In den vergangenen drei Jahren stieg die Produktivität je Arbeitsstunde um 3,6 Prozent, die Arbeitskosten um 2,7 Prozent. Unter dem Strich sanken damit die Lohnstückkosten um rund ein Prozent - Deutschland ist das einzige Land in der EU mit einem Rückgang.
Das Lohngefälle zwischen Ost und West ist immer noch deutlich, in Ostdeutschland liegen die Arbeitskosten um 28 Prozent niedriger, Thüringen ist von den Lohnkosten her der günstigste Standort, Hamburg der teuerste. In großen Unternehmen mit mehr als 1000 Mitarbeitern wuchsen die Kosten stärker als in kleinen.
Die Statistiker schlüsselten zudem die Arbeitskosten auf: Pro 100 Euro Bruttolohn zahlen Unternehmen im Schnitt zusätzlich 33 Euro Lohnnebenkosten.

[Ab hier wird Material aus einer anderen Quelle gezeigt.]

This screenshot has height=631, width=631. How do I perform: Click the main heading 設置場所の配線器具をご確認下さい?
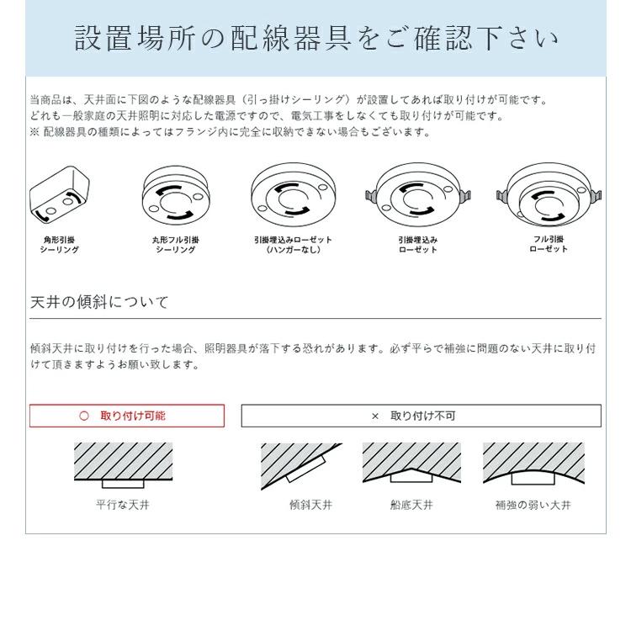point(316,39)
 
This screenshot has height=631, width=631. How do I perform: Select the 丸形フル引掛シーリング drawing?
point(175,196)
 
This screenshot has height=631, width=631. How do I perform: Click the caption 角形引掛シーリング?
point(60,245)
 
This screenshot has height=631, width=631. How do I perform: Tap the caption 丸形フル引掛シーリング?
point(175,245)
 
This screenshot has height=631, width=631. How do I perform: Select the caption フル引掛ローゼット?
point(549,244)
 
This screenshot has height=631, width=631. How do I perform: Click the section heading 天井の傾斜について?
point(99,302)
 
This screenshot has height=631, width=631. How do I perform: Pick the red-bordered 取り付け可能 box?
point(127,416)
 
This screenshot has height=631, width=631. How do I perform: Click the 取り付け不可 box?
point(421,416)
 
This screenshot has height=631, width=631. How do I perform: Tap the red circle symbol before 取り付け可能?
point(83,416)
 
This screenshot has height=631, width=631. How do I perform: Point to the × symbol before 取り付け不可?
point(375,416)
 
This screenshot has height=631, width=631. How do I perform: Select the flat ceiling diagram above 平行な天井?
point(123,465)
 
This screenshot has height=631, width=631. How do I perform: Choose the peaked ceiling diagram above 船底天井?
point(411,465)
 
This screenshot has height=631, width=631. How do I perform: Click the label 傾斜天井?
point(310,506)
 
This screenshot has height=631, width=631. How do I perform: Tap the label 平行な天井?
point(123,506)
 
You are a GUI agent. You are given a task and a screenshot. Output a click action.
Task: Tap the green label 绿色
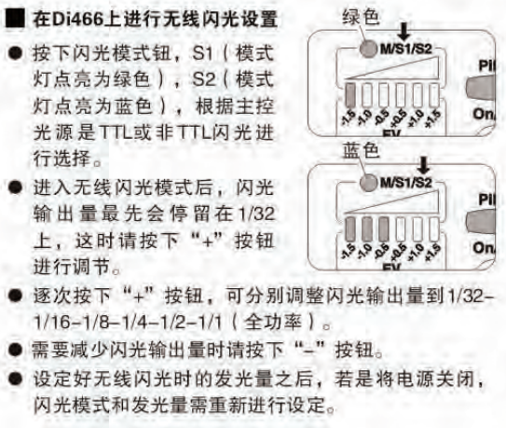361,17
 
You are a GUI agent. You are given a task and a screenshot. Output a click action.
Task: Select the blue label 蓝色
361,151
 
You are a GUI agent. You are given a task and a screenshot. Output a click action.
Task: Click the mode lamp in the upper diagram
368,49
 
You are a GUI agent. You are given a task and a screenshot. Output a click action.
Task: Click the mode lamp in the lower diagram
368,183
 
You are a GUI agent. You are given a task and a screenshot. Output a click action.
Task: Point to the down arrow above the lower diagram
423,165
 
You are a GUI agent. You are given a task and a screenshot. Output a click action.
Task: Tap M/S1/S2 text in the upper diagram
406,49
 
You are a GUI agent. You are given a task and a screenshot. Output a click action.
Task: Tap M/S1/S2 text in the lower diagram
406,183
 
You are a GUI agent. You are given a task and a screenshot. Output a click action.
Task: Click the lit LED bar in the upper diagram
349,94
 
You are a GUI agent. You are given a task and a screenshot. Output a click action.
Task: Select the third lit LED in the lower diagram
383,228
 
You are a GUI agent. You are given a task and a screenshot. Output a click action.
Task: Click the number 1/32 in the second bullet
255,214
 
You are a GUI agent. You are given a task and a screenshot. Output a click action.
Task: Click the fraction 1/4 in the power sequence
130,323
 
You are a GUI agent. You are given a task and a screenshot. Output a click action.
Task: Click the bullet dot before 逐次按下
15,296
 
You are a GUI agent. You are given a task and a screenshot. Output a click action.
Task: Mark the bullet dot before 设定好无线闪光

Davon entfallen unter anderem 20 Euro auf die Arbeitgeberbeiträge zur Sozialversicherung, sechs Euro auf betriebliche Altersversorgung, drei Euro auf Lohnfortzahlung im Krankheitsfall und im Mutterschutz. Während die Bruttolöhne um 2,6 Prozent stiegen, gingen die Lohnnebenkosten um 3,1 Prozent nach oben. Das liegt laut Bundesamt vornehmlich an den Kosten der betrieblichen Altersvorsorge und des Personalabbaus.